In our article (1) on adult-onset autoimmune diabetes, titers of antibodies to GAD (GADA) are reported in arbitrary units, i.e., they are elaborated in-house; therefore, they are unsuitable for comparison with other studies. However, as anticipated by Kobayashi et al. (2), the participation in the Diabetes Antibody Standardization Program (3) allows us to convert these measurements into World Health Organization (WHO) units. The value of 32 units, which in our study indicates the threshold separating patients having low from those having high GADA titers, corresponds to 300 WHO units. With regard to thyroid autoimmunity, the finding of the preferential association of thyroid peroxidase (TPO) antibodies in patients with high GADA titers is only one of the several traits indicating that high GADA titers identify a subgroup of patients having, as a whole, more prominent characteristics of insulin deficiency (e.g., higher A1C, lower BMI, a lower prevalence of metabolic syndrome and its components) and a profile of more severe and extended autoimmunity (1). Furthermore, the corresponding genetic heterogeneity shown in our study suggests that some differences between high and low GADA titer subjects may in fact exist (not only higher prevalence of DRB1*03-DQB1*0201 but also a decreasing frequency of DQB1*0602 and DRB1*0403 from type 2 diabetes to low and high GADA titer autoimmune diabetes).
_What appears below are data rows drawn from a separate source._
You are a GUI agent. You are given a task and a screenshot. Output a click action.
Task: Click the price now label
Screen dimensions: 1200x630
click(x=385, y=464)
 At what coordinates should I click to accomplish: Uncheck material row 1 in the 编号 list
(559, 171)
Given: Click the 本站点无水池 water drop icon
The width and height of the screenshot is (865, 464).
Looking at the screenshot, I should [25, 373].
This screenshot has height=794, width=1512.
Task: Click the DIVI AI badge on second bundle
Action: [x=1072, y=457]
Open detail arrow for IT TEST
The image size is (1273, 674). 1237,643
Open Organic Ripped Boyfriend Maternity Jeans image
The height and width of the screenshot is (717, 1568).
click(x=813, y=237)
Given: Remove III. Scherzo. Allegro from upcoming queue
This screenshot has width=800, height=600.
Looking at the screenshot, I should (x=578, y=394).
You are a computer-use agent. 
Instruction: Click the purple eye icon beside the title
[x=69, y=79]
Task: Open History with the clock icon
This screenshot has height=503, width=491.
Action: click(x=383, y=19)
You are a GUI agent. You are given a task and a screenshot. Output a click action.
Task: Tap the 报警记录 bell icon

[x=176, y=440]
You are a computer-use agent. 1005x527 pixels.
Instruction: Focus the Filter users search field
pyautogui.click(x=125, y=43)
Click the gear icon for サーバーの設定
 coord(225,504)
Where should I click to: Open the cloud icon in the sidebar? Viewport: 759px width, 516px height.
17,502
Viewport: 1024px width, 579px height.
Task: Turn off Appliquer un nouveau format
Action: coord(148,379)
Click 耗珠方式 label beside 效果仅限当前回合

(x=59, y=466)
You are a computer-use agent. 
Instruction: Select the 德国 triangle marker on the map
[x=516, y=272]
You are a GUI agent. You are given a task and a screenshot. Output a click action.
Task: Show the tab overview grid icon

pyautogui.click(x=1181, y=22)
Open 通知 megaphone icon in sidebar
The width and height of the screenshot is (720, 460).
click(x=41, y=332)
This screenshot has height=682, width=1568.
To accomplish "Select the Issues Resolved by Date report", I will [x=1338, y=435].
The classification of patients with adult-onset autoimmune diabetes according to the presence or absence of TPO antibodies drawn from the study clearly shows and further emphasizes this difference (TPO positive, n = 51: high GADA, n = 35 [68.6%], and low GADA, n = 16 [31.4%]; and TPO negative, n = 140: high GADA, n = 59 [42.2%]; low GADA, n = 81 [57.8%]; P < 0.002). If we consider this distribution, we can see that a considerable percentage of subjects (42%), despite having high GADA titer, are TPO antibody negative, showing that in this case, the Th2-dominant state is not able to enhance the titer of GADA. On the other hand, human autoimmune diseases rarely fall into exclusive pro-Th1 or -Th2 patterns (4). Nevertheless, we agree that the pathogenetic implications of this association remain to be clarified, and further studies are requested.